### Set task
Can you reproduce each of the items below word for word, leaving out the pictures?

[start of Entries provided]

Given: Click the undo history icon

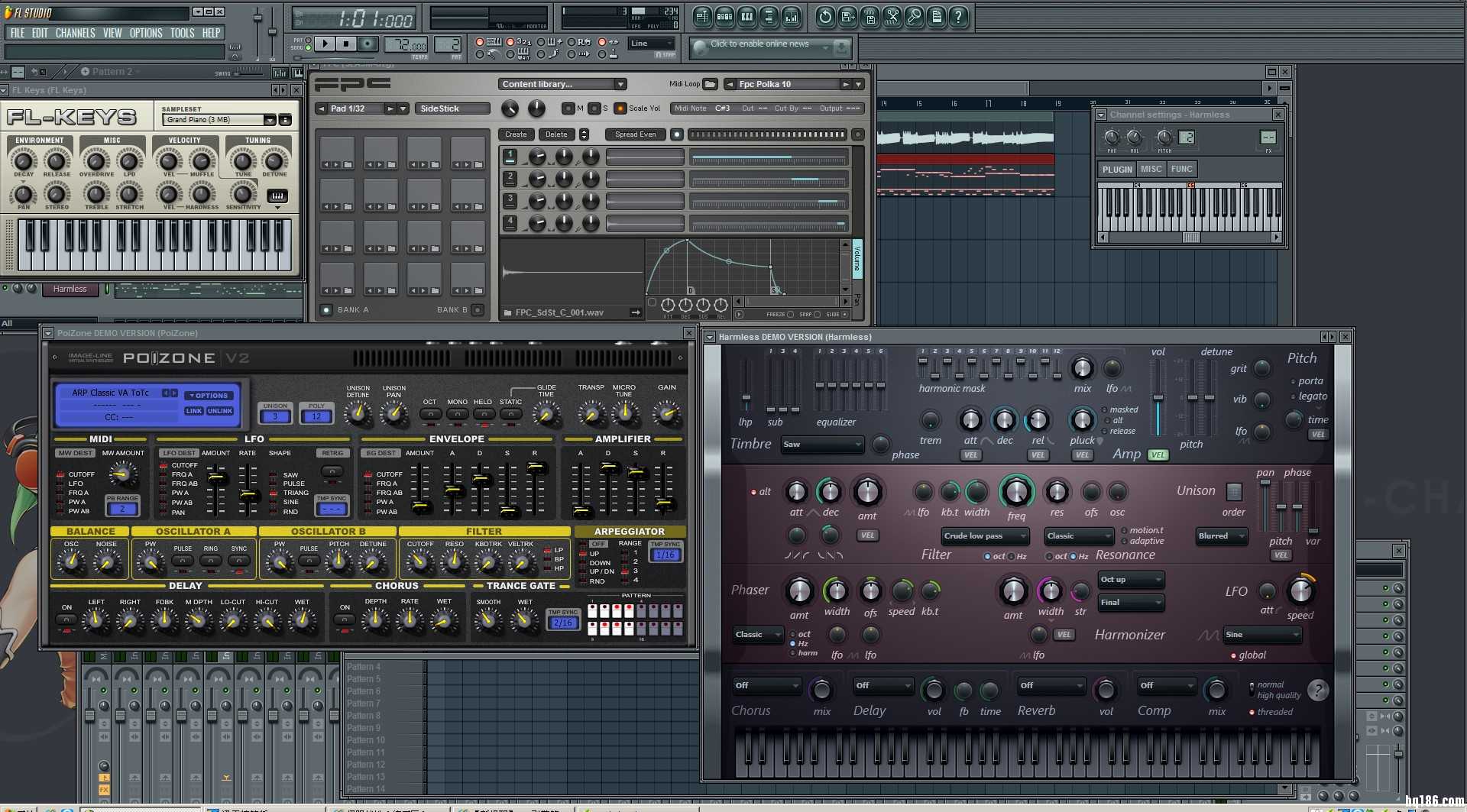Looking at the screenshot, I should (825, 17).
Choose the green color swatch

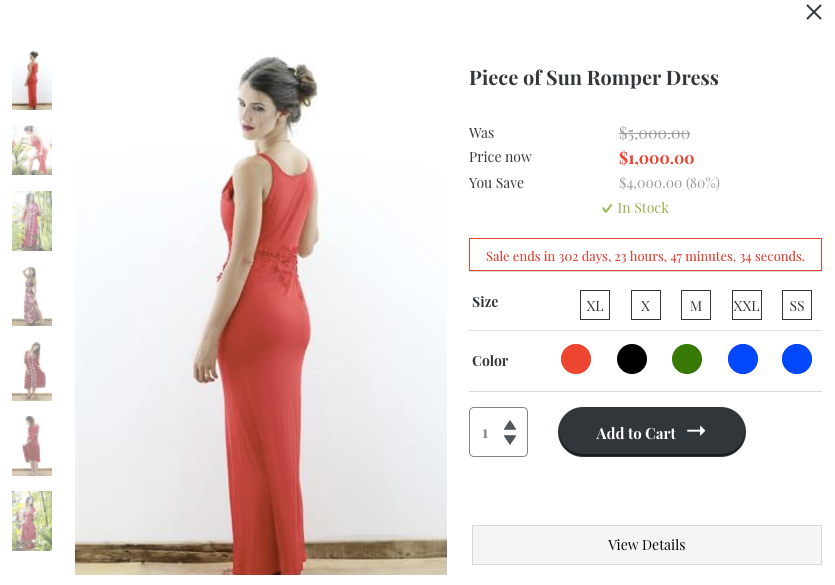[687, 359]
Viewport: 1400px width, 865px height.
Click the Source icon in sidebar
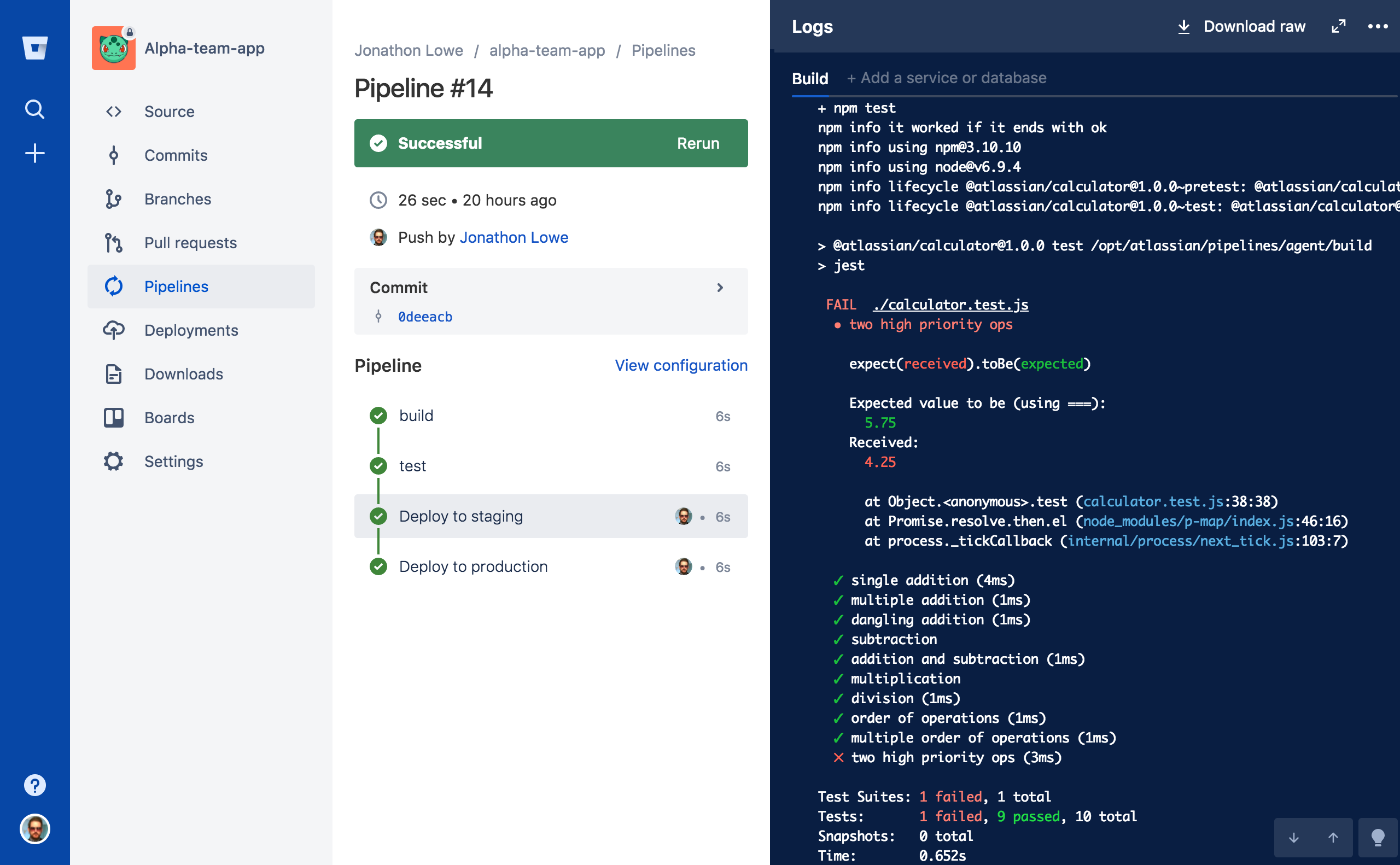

[end of Entries provided]

### Right answer
Given: Click the undo history icon

Looking at the screenshot, I should (825, 17).
Choose the green color swatch

[687, 359]
Viewport: 1400px width, 865px height.
Click the Source icon in sidebar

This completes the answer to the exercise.